Will's Students -- Kelley
WillL at fieldschool.com
WillL at fieldschool.com
Thu May 16 17:53:24 CDT 1996
Date 5/16/96
Subject Will's Students -- Kelley
>From WillL
To Pynchon List, Wallace List
Will's Students -- Kelley
Here's number three from Rick Kelley, which deals directly with "Lot 49,"
Auster's "Leviathan" and some pretty sophisticated notions of chance. As usual,
thanks for your great input. The students are really loving this exercise!
-- Will Layman
***************
To start, let's clarify the fact that I don't know how much Will has told you
about his honors class and its curriculum. If I over-explain various things
(works, writers, topics etc...) -- my apologies.
In several of the works we've read this year, the idea of chance (coincidence,
happenstance, "accidents," and then by extension the opposed concept of destiny)
seems to be of paramount importance. In The Crying of Lot 49, it is Oedipa's
"discovery" as it were of the Tristero that initiates the discussion of Fate vs.
Chance. Paul Auster, of course, is mildly obsessed with the topic, and it is
perhaps the central focus of his novel Leviathan.
However, in my view there seems to be a somewhat sharp delineation between
Pynchon and Auster's outlooks on "chance," what it means and how it seems into
play in people's lives. In Lot 49, Pynchon seems to exert a great effort
retaining some sort of supreme ambivalence towards coincidence in general. Like
Oedipa and the "symmetry of choices" she is left to grapple with near the
story's close, we the readers are never given any definitive answer to the
central question raised in the text: namely, "Does the Tristero exist, and
would it have existed anyway (for Oedipa) if Pierce Inverarity had never died?"

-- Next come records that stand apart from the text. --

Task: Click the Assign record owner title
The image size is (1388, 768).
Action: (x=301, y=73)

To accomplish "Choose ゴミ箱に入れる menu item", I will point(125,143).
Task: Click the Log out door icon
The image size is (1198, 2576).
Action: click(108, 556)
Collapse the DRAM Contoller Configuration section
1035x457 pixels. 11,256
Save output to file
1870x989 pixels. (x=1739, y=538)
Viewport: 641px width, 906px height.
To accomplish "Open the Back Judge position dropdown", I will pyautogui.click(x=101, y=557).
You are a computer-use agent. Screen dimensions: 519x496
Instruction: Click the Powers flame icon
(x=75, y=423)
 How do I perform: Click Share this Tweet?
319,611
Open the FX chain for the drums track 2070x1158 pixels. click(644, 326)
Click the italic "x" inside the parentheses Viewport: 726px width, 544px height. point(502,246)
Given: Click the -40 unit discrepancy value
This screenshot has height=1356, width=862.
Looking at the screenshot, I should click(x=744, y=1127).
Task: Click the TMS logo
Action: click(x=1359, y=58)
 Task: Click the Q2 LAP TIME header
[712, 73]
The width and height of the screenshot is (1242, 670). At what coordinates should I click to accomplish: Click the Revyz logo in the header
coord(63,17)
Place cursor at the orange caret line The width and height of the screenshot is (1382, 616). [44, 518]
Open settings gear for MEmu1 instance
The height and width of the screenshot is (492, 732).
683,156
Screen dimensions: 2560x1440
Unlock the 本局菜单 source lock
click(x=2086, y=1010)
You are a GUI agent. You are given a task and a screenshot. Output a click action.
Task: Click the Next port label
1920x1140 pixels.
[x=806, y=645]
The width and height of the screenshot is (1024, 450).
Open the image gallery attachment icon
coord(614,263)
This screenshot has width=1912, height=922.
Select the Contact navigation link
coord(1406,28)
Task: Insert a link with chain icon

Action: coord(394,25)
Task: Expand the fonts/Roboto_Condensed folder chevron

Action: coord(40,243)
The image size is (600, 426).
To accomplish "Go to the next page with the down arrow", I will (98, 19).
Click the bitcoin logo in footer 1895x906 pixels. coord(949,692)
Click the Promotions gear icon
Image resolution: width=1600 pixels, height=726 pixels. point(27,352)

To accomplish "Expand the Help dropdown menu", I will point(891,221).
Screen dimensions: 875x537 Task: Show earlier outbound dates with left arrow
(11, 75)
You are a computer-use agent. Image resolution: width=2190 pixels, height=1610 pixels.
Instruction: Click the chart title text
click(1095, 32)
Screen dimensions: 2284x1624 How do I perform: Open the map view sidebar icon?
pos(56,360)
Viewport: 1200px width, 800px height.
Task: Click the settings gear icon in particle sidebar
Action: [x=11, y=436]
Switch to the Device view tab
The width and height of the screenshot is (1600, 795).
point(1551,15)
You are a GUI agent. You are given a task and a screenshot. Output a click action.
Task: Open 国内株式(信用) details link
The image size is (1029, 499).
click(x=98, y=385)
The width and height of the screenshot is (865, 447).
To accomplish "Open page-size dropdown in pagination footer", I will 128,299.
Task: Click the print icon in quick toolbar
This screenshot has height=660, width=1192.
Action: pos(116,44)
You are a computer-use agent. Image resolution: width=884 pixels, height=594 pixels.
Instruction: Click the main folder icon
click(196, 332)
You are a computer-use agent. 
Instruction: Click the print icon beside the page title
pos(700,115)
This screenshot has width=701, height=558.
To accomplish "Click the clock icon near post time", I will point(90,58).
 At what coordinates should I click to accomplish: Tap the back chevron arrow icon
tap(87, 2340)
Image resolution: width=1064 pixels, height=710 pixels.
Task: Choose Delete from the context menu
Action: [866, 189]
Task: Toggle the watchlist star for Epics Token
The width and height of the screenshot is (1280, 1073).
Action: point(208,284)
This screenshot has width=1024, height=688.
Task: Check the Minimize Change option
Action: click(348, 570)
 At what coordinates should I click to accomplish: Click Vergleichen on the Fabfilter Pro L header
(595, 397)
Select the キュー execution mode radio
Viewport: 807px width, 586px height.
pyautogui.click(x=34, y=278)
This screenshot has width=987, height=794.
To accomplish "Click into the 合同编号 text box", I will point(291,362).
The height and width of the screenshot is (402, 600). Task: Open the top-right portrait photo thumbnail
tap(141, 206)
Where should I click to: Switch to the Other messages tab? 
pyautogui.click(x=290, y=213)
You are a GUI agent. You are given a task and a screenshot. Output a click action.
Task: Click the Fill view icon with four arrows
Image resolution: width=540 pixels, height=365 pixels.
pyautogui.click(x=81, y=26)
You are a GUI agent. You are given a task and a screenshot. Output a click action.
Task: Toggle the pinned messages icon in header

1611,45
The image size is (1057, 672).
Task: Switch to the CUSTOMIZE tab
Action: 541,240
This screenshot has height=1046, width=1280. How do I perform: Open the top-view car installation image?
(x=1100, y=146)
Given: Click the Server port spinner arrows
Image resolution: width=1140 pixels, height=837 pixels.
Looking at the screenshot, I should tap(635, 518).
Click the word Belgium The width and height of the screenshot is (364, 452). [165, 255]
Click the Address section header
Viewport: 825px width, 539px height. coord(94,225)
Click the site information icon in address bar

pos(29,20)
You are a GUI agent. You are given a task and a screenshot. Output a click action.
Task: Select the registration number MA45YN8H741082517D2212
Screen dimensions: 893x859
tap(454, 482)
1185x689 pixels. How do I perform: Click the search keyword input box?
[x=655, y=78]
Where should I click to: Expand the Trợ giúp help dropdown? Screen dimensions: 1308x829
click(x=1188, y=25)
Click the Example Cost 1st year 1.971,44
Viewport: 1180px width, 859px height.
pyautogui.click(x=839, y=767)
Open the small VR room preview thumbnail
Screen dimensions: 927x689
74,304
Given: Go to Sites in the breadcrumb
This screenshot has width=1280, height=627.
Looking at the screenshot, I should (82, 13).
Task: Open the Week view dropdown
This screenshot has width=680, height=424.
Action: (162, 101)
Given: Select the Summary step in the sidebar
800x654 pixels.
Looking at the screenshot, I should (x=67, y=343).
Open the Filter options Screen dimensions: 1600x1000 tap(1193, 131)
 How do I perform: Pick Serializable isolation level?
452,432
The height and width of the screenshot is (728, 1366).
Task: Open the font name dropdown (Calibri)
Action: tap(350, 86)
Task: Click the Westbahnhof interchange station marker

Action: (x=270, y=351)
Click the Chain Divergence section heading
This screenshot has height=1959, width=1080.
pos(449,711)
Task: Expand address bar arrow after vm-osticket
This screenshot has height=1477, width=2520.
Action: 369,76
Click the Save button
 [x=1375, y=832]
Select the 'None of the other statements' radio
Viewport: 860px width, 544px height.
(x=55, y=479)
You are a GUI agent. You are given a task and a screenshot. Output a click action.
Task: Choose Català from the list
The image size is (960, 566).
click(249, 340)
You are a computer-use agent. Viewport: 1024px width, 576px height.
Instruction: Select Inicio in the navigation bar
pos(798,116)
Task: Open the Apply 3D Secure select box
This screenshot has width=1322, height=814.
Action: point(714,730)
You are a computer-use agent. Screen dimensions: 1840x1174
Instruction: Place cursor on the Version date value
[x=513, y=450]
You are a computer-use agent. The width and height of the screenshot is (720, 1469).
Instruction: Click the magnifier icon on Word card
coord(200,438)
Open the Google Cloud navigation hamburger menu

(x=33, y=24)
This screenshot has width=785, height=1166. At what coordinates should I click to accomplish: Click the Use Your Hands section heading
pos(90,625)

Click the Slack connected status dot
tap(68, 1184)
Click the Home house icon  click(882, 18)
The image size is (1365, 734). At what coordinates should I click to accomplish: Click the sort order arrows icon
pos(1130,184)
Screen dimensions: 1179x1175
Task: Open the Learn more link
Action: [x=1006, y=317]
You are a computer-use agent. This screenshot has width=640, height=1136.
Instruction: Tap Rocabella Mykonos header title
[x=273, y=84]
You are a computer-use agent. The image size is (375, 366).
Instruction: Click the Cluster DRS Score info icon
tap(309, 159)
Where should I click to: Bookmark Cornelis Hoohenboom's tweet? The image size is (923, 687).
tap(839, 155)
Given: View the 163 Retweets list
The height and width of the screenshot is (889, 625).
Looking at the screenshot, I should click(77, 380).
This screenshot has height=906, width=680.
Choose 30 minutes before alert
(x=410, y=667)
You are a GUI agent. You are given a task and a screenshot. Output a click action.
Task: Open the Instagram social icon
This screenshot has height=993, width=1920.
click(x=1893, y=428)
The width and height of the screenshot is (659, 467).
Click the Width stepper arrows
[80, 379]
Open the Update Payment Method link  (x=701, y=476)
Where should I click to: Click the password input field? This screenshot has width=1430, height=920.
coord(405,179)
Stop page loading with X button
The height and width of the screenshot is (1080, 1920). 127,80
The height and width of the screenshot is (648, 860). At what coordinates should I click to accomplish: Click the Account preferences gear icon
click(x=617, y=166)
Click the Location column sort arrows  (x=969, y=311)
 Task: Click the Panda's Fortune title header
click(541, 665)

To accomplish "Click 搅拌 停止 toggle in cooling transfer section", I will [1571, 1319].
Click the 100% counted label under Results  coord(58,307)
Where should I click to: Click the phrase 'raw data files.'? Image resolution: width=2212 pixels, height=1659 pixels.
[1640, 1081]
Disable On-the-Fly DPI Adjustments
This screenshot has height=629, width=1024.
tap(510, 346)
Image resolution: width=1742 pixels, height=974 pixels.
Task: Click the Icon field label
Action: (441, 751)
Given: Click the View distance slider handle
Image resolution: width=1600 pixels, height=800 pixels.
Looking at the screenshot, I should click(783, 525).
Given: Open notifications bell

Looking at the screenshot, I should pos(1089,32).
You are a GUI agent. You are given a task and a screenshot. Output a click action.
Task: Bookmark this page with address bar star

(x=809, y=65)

Pynchon adamantly refuses to solve the puzzle in any way, refuses to give any
clues even, which perhaps is a greater clue than any other insofar as it relates
his own shadowy point of view -- that it is ultimately a Zen riddle without an
answer. If you buy that.
On the other hand, Auster, if we are to align him with the central character of
Leviathan and not its narrator (which lands us in questionable territory
already, I guess), seems to believe rather firmly in the reality of what someone
once dubbed "synchronicity." The fervor with which Ben, the focal character of
the novel, associates his desire for Maria Turner and his fall from the balcony,
resisting the comfort of believing that one influenced the other and instead
insisting that they were the "same thing," seems to eliminate the possibility of
"chance." If every event produces a countless litter of subsequent events so
closely bound to its parent that there is no real distinction, how can there be
any such thing as "chance?"
That is the first of my barrage of questions. The rest are as follows:
- Does Pynchon's refusal to answer the question he poses really indicate a
belief in the non-existence of that answer?
- Are "synchronicity" and "destiny" the same idea, or are they separated by the
theological aspect (as in the first implies the inter-connectedness of things
and the second the inter-connectedness of things as a result of someone's
pre-dictated itinerary)?
- If you have read both Pynchon and Auster, am I way off the mark in my
supposition that there is a sharp distinction between the two along these lines
(ie. chance ...), or do you think that they are more alike than I have given
them credit for?
I guess that's quite enough already. I want to thank you in advance for any
feedback you give and for reading a few literary ideas of a high school senior,
which, in other forums (believe me), are often immediately discredited.